DATA SUPPLIED:
####################
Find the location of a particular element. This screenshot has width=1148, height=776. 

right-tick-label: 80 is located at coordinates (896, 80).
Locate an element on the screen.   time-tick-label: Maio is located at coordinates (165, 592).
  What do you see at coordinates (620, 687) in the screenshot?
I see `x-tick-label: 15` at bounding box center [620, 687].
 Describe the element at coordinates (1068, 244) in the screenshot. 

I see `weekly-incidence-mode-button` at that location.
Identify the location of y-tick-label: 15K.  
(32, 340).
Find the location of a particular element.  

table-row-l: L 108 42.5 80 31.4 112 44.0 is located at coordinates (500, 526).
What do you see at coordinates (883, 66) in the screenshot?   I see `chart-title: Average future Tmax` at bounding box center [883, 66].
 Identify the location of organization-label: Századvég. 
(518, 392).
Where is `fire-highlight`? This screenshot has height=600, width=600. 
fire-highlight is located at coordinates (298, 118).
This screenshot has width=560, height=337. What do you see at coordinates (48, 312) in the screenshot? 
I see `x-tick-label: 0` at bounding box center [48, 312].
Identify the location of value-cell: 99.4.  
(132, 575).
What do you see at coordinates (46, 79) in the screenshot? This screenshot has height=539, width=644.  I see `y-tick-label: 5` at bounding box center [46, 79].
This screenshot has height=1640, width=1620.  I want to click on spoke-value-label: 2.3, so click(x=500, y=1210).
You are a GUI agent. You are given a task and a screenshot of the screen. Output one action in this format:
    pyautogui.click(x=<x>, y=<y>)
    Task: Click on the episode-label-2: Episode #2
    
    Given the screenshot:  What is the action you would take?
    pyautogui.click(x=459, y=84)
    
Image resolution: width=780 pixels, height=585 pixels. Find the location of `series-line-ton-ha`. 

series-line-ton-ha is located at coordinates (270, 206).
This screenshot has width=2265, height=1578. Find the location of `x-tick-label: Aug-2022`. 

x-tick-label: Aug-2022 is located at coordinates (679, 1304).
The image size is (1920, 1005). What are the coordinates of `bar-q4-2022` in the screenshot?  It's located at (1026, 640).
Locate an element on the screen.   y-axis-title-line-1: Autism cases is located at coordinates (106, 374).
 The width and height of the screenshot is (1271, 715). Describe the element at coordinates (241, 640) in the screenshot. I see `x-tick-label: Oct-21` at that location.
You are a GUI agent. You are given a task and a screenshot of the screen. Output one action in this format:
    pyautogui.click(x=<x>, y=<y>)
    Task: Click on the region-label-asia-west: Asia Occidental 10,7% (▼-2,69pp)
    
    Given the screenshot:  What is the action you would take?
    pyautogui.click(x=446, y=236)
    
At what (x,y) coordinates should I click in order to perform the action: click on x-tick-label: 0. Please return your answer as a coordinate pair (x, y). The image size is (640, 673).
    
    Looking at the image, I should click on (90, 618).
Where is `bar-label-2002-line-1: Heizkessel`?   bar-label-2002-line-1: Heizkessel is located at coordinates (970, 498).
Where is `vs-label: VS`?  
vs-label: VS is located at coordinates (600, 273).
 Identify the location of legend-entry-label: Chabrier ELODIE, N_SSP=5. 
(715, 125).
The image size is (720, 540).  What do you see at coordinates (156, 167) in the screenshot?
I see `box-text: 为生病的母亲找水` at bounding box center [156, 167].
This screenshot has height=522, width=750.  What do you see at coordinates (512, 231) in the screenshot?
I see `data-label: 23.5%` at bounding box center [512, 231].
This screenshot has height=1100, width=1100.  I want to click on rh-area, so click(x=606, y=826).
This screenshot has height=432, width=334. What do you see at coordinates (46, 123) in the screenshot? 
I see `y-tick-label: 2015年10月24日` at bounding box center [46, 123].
####################
ASSIGNMENT: Copy the lines word for word, starting at the line that contains "At what (x,y)" and continuing through the last line of the records.

WRITTEN SOLUTION:
At what (x,y) coordinates should I click in order to perform the action: click on x-tick-label: 0. Please return your answer as a coordinate pair (x, y). The image size is (640, 673).
    
    Looking at the image, I should click on (90, 618).
Where is `bar-label-2002-line-1: Heizkessel`?   bar-label-2002-line-1: Heizkessel is located at coordinates (970, 498).
Where is `vs-label: VS`?  
vs-label: VS is located at coordinates (600, 273).
 Identify the location of legend-entry-label: Chabrier ELODIE, N_SSP=5. 
(715, 125).
The image size is (720, 540).  What do you see at coordinates (156, 167) in the screenshot?
I see `box-text: 为生病的母亲找水` at bounding box center [156, 167].
This screenshot has height=522, width=750.  What do you see at coordinates (512, 231) in the screenshot?
I see `data-label: 23.5%` at bounding box center [512, 231].
This screenshot has height=1100, width=1100.  I want to click on rh-area, so click(x=606, y=826).
This screenshot has height=432, width=334. What do you see at coordinates (46, 123) in the screenshot? 
I see `y-tick-label: 2015年10月24日` at bounding box center [46, 123].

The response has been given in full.